Le cerveau
En neurosciences cognitives, l'asymétrie cérébrale désigne l'inégale implication des deux hémisphères du cerveau dans les différentes fonctions mentales. Les deux hémisphères sont très semblables anatomiquement mais il existe un certain nombre de caractéristiques plus fines qui les distinguent l'un de l'autre. Le lien entre ces différences structurelles et les différences fonctionnelles reste encore mal compris.

Bien que dans la communauté scientifique, la question de l'asymétrie cérébrale fasse l'objet de nombreuses controverses, ce thème connaît une grande célébrité auprès du grand public.

En France c'est un médecin cancérologue, Lucien Israël, qui en 1996 ose sur le sujet un ouvrage qui, comme il le précise bien lui-même, ne relève absolument pas de la vulgarisation scientifique mais de l'exploration conceptuelle (il n'y est pas question d'exposer des vérités mais d'explorer des idées) : "Cerveau droit, cerveau gauche".
Il est suivi par Béatrice Millêtre, psychothérapeute, qui applique le concept à l'amélioration du bien-être des personnes qu'elle reçoit, partant du constat qu'au moins un tiers des personnes qu'elle reçoit sont "neuro-droitières" et ont développé un malaise du fait qu'elles l'ignorent et ne savent pas en tirer parti. Forte de son expérience, elle publie alors "Petit guide à l'usage des gens intelligents qui ne se trouvent pas très doués".

Ce qui est certain, c'est que chaque hémisphère est relié à la partie opposée du corps. C'est-à-dire que si quelque chose touche la partie gauche de votre corps l'information ira au cerveau droit, et si vous attrapez cette chose avec votre main droite, l'ordre vient du cerveau gauche.

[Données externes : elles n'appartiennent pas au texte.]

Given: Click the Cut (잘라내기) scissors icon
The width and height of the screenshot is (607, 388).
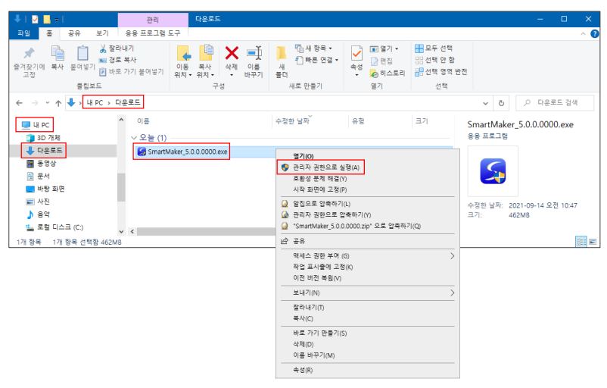Looking at the screenshot, I should tap(103, 47).
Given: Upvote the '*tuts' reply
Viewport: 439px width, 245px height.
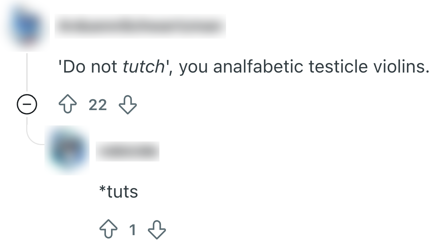Looking at the screenshot, I should point(108,230).
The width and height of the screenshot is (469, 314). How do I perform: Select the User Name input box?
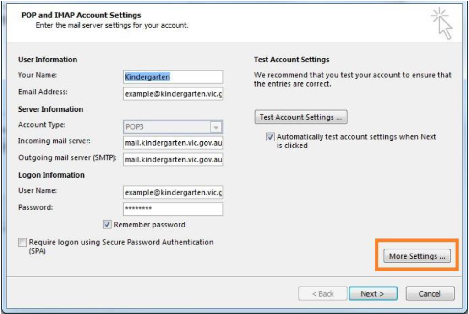[173, 193]
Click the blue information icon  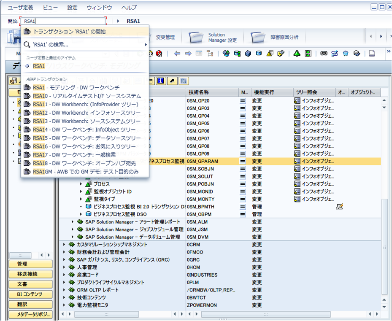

La répartition « psychique » ne peut pas être aussi formelle, d'autant qu'il s'agit de fonction dominante et qu'il existe toujours une « coopération » entre les deux côtés du cerveau.

On a tiré, de ces observations, la théorie de l'asymétrie qui - quelque soit sa réalité anatomique dans le cerveau - se rapporte à un comportement de l'individu que l'on ne peut ignorer.
Cerveau gauche

On le dit analytique, logique, mathématique, séquentiel.
Il fonctionne de préférence à partir du détail, il s'en sert pour aller vers la complexité.
C'est le siège préférentiel du langage, mais pas exclusivement.
Il stocke les informations apprises consciemment.
L'intelligence analytique
Elle est exacte par nature et s'exprime pleinement dans le détail, dans l'abstraction, dans l'indexation. C'est la base des sciences, qui permet d'affirmer que 1 + 1 = 2. En théorie, elle ne peut être prise en défaut, et permet d'atteindre tous les niveaux de complexité par addition. La tentation est forte de l'assimiler aux mathématiques, mais c'est aussi la base du langage. Son plus gros défaut est qu'elle ne supporte pas les lacunes. Voir : pensée verbale | René Descartes | Algèbre de Boole (logique) | raison

Cerveau droit

On le dit analogique, empirique, intuitif.
Il fonctionne plutôt sur la globalité, l'expérience et l'erreur, la déduction.
C'est le siège préférentiel du traitement de l'image et de la communication non verbale
Il stocke les données liées aux sentiments, l'intuition et le subconscient.
L'intelligence empirique
Elle est intuitive et s'exprime mieux dans le recoupement, l'expérience et donc la globalité. Elle intervient plus dans l'adresse physique, dans les mathématiques complexes, ou quand le langage devient poétique. Elle permet de résoudre un problème sans en avoir toutes les bases, mais s'accommode mal de l'abstraction, car tout apport doit s'intégrer à l'ensemble. On l'assimilerait à l'intelligence artistique, ou l'intelligence de l'image.